Now here I am, still not so tall, but I’m much more fit and determined to
help others overcome the same battles I once fought.
If my story sounds cliché, well, it is.
But it’s not too good to be true. The part missing from the fast-forwarded
version is that I struggled with weight loss and body image for years. I’d go
as far as telling people I was allergic to chlorine to keep my t-shirt on in
the pool. (I’ll never understand how I thought this explanation would work.
It’s not like the shirt protected my skin from the water, but I digress… )
My ultimate success was a byproduct of
many (many) failures and learning how to overcome times of despair and lost
hope. I shifted away from gimmick diets and “four-week plans” and focused on
blocking out my negative thoughts and becoming happier with who I was. Once
that happened, I could finally focus on building a realistic weight-loss
plan for my body.
It’s the same approach I’ve used to
coach hundreds of overweight people to better health and more happiness.
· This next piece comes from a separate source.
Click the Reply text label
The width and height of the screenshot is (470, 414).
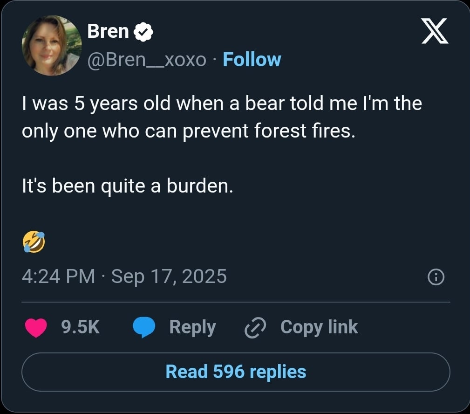[x=192, y=327]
But it all starts with believing one simple truth that's starting to feel
more like myth than reality: You can transform
your body. Most people just do it the wrong way. Too fast. Too impatient. Too
generalized. And too unrealistic.
I’ve worked with clients who have
lost 100 to 200 pounds. And most of the time, it happens over the course of
three to five years, not three to five episodes on a television show. At least,
that’s the case for those who successfully keep the weight off.
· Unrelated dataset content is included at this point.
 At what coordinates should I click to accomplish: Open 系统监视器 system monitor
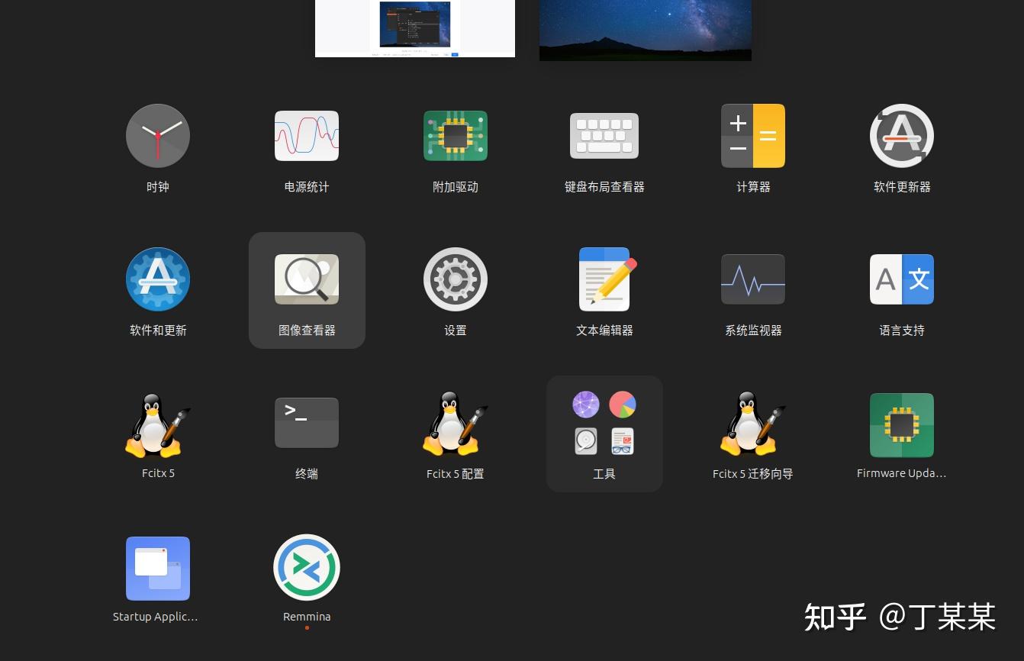click(753, 279)
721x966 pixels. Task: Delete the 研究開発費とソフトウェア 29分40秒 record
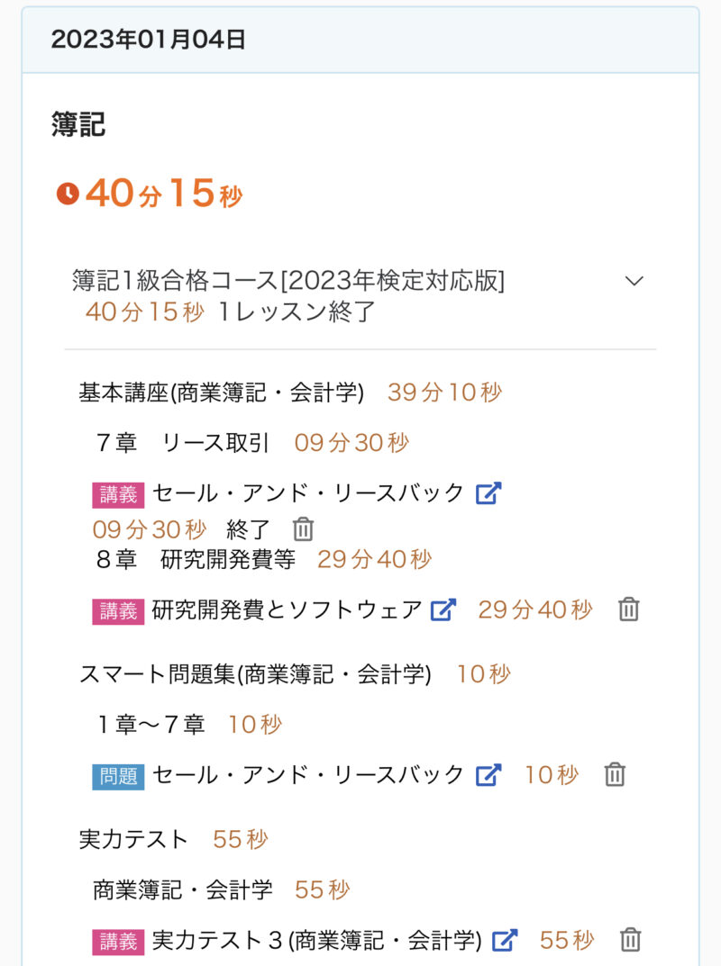click(628, 609)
This is an especially important point,
because some research is twisted to suggest that long-term weight loss is
hopeless. While many people do, in fact, regain lost weight, it’s not
because dropping fat is “mission impossible.” Instead, it starts with changing
your definition of “success,” setting aside instant gratification, and
understanding how weight loss actually works.
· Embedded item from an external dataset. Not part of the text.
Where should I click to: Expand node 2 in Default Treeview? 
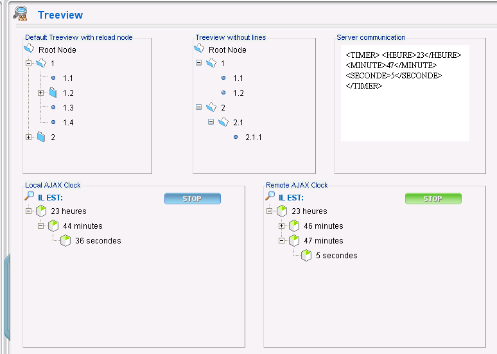(x=28, y=137)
Weight-Loss Dreams vs. Reality
First, some bad news: All nutritional
approaches or diet plans stop “working” at some point. Weight loss stops. You
don’t see changes, and you believe that either you or the plan are no longer
functioning.
The good news: When it appears to stop
working, it’s actually still working.
Confused? Stay with me and it’ll make
more sense.
We know that as you lose weight, your metabolism
tends to slow down—although it’s not absolute. (This research reviewed 71
studies and didn’t find a significant drop in metabolism.) We also know that if
you’re patient about it (say, focus on losing one to two pounds per week at
most), then you’re more likely to keep it off for good. But most people
quit before significant weight loss occurs. It usually looks
something like this:
1. Initial Weight Loss
2.
Progress
Stalls
3. Progress Continues to Stall
4. You Get Pissed Off and Quit
The thing is, steps
two and three (stalled progress) are often an important part of the weight-loss
process. Dropping one to two pounds per week is considered healthy, but it’s
also the average. That means you might lose four
pounds one week and zero the next. On those weeks, when the scale doesn’t
change, it’s not necessarily a sign that your body has reached its weight-loss
limit.
To put it another way, your plateau is
a normal and necessary part of the process. You must stall in
order to move forward (again). And when you understand why—or more importantly,
accept this reality—it changes everything.